I would be posting a sassy commentary on my non-jerkin project were it not for the damnable zipper insertion question, and my failure to be able to catch the underside of the placket. It is just too heartbreaking, because this 22″ center back lapped zipper looks absolutely gorgeous to me,
But then I cut the basting thread and inside it was all carnage and failure. Sigh.
Here’s the shiny silver lining — I can totally pull this sucker over my head. Oh, okay, I have to wiggle some but it can be done! So maybe I will just call this finished and practice some lapped zippers in muslin for a while, since the next chapter isn’t about sewing, it is about fitting. Isn’t that exciting?
A few side comments:
What is up with Butterick for designing a pattern for knits that has enough ease that a pear-shaped lady of a certain age can pull it over her head in a woven, calls for a freakin’ TWENTY TWO inch zipper?
Also, this dress is seriously cuter than I thought it would be.
Back to the topic at hand. Here is the part of the book where Ms. B loses me, and I fail to make the zipper work out right:
Arrange garment with zipper face down over front seam allowance, forming a pleat at placket end. Draw toward front when pinning in place (emphasis mine. What the Hell does this even mean? Draw toward the front of the garment, which is under the back, which I am pinning?) Keep zipper tab up. Stitch across bottom and along zipper, close to chain, following woven-in stitch guideline (that is another thing — apparently zippers used to have a guide line stitched onto them to guide the sewer at this step but my zipper had no such thing.) Blah blah blah, when you are more advanced you should hand pick your zipper.

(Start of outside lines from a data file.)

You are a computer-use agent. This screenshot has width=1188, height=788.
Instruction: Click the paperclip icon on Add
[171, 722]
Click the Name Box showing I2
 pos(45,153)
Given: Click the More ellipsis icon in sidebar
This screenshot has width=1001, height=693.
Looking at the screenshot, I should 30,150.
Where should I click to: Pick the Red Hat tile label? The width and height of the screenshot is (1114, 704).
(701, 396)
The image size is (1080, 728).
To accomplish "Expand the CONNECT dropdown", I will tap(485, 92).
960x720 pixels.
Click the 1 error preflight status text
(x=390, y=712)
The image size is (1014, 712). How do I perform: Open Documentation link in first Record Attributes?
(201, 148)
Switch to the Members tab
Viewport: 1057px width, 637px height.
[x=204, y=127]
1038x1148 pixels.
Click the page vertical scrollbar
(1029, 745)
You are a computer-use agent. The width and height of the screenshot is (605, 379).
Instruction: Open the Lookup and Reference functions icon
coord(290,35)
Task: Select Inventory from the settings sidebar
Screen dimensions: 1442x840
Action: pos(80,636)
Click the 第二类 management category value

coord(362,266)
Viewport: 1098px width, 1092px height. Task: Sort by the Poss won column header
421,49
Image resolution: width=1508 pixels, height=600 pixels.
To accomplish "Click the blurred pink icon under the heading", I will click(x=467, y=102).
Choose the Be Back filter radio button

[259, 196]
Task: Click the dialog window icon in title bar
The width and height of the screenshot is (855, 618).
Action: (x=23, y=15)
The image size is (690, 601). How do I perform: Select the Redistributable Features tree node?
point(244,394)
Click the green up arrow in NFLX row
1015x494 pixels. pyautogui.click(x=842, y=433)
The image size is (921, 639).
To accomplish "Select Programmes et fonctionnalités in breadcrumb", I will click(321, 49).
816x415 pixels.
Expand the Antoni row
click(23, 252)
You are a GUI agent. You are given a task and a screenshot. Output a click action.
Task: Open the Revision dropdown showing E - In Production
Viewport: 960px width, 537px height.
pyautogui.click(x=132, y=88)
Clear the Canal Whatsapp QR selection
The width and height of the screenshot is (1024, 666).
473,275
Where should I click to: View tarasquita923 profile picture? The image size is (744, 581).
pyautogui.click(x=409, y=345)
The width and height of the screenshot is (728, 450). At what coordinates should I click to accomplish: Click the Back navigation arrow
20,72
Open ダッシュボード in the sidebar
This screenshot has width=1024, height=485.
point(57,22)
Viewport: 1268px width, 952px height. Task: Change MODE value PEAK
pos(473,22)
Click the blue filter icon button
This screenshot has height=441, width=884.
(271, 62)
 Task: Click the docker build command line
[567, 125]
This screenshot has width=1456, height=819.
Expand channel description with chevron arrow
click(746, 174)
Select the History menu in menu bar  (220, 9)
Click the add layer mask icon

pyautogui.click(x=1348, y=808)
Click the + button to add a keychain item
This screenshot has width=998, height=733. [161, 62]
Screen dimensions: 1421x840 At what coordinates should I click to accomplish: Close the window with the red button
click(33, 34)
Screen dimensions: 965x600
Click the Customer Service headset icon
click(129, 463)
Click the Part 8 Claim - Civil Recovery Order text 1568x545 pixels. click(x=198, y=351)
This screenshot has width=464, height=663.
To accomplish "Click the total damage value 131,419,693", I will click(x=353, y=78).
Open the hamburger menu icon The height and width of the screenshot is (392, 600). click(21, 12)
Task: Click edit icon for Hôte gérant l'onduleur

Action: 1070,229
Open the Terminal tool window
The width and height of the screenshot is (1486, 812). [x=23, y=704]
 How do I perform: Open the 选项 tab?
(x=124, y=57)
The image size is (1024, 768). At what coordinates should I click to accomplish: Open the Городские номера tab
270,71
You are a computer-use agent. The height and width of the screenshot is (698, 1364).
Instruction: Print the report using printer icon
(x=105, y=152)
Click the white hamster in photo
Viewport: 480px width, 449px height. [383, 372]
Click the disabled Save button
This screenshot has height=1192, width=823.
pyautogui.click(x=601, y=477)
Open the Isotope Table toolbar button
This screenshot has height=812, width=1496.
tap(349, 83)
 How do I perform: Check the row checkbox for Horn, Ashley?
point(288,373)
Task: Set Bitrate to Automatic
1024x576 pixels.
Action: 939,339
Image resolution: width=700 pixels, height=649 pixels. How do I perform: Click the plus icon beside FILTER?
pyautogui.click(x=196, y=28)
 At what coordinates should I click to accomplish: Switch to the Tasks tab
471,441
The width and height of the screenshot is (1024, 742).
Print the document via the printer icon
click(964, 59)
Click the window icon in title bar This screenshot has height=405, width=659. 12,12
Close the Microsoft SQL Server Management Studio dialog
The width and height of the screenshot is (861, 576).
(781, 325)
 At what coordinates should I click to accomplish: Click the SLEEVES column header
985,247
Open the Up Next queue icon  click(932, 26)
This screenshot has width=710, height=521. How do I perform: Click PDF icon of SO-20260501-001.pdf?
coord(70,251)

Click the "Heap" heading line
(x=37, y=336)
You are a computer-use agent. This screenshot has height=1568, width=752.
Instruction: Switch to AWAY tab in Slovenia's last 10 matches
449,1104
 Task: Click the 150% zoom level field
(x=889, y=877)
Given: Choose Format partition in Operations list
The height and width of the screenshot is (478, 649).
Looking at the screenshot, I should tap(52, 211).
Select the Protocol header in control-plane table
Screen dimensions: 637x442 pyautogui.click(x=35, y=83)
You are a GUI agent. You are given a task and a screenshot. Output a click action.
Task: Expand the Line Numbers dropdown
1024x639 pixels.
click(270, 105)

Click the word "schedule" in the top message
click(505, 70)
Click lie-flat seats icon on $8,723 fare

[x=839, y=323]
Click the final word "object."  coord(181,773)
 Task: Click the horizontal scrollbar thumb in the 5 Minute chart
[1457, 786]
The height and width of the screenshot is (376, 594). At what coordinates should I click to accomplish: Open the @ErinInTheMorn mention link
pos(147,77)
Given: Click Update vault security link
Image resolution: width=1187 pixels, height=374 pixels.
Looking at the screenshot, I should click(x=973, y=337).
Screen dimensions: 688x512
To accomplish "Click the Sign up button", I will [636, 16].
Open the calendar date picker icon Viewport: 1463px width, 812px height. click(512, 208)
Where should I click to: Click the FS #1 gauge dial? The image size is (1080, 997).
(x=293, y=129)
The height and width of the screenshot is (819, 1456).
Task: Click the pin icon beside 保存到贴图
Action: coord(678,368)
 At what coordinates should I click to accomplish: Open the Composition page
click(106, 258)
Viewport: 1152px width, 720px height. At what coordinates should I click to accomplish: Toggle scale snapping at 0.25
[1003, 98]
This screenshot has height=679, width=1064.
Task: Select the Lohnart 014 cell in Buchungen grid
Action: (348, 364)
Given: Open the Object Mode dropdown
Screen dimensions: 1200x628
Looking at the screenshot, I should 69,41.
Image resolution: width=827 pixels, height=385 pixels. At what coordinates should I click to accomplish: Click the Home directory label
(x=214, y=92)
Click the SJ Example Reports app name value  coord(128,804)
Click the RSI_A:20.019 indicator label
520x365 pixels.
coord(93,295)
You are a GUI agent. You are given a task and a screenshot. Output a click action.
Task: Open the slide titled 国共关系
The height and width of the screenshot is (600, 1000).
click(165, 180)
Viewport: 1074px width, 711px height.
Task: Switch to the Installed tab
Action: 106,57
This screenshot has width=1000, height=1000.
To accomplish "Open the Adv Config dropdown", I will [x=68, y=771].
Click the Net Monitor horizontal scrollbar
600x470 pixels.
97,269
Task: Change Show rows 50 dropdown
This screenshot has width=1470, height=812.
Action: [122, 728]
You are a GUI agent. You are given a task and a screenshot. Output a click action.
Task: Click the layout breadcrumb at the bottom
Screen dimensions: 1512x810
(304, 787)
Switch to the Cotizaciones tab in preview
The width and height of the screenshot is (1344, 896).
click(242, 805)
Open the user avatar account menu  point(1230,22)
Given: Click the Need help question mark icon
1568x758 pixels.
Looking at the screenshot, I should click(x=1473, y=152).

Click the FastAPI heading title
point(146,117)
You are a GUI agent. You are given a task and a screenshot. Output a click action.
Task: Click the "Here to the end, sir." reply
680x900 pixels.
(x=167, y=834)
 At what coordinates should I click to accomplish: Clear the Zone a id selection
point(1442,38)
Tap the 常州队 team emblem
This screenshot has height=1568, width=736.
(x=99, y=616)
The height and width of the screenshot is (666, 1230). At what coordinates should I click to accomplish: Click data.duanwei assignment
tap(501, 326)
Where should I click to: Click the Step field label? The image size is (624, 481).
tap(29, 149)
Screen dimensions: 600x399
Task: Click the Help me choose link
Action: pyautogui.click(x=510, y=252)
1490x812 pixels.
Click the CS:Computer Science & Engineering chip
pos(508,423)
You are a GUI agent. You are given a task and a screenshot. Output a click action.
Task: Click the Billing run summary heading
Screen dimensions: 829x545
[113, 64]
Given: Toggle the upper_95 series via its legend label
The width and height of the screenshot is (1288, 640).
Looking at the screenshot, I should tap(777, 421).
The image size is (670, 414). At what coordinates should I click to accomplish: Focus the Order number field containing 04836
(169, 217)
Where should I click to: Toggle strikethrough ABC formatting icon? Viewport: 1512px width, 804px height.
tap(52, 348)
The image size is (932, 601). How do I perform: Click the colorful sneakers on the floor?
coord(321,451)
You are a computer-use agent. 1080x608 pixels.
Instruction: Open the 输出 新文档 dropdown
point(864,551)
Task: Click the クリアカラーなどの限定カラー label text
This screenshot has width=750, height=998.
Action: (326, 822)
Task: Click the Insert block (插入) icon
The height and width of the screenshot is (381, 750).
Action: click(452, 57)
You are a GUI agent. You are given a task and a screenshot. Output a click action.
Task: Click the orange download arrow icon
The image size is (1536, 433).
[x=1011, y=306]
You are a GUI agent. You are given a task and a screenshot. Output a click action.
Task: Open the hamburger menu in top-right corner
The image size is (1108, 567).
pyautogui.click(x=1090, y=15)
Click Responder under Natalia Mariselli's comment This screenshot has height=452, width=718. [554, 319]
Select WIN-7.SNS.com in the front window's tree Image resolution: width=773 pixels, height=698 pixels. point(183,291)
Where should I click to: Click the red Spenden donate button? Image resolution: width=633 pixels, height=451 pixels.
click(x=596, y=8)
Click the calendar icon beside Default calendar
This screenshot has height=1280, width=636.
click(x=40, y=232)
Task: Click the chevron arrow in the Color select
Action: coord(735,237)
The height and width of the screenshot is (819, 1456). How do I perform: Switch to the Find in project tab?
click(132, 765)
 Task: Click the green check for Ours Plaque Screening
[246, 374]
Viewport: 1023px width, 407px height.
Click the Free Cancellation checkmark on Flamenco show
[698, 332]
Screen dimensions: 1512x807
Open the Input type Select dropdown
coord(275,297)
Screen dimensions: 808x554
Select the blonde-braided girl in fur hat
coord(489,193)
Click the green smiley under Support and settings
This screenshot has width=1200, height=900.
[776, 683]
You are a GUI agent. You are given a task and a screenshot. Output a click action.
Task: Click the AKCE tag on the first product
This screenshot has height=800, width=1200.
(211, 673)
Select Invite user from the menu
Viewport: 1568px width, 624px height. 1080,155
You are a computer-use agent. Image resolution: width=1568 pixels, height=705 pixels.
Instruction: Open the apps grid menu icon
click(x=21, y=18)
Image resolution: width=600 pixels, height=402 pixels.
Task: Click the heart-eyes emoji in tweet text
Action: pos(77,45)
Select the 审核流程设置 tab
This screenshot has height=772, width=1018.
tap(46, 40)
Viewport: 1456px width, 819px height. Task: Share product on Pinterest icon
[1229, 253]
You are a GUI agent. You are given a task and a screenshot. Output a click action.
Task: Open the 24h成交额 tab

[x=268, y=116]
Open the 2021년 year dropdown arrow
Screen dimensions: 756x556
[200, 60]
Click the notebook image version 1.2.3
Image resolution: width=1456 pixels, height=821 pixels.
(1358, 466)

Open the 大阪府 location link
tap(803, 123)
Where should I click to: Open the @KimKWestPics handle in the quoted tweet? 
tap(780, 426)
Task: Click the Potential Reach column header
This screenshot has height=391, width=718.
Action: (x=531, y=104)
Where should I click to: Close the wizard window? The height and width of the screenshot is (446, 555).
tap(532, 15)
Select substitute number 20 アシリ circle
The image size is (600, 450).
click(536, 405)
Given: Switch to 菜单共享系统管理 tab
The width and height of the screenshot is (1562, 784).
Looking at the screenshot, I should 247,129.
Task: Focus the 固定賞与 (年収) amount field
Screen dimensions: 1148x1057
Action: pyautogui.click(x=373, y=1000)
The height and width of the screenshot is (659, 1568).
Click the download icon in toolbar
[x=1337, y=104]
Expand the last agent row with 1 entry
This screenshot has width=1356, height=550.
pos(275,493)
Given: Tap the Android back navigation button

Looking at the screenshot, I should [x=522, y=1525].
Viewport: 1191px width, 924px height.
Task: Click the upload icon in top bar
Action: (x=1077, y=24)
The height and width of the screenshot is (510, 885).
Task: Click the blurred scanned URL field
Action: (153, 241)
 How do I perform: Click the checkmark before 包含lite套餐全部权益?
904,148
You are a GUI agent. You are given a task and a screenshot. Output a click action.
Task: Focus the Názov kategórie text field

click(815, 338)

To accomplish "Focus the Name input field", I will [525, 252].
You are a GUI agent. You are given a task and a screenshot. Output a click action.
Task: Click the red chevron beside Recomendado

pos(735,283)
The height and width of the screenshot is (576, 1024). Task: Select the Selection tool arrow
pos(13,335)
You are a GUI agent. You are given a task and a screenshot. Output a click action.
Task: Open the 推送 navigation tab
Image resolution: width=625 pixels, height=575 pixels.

So, nowhere in there is there a measurement, like “form an X inch placket” or “stitch X of an inch from the tape” so how is this anything more than a shot in the dark? I must be missing something because The Bishop Method does not advocate winging it.
Obviously this zipper technique must work — everything in the book works, and has been working for seamstresses, sewers, and sewists alike for decades. So what am I missing?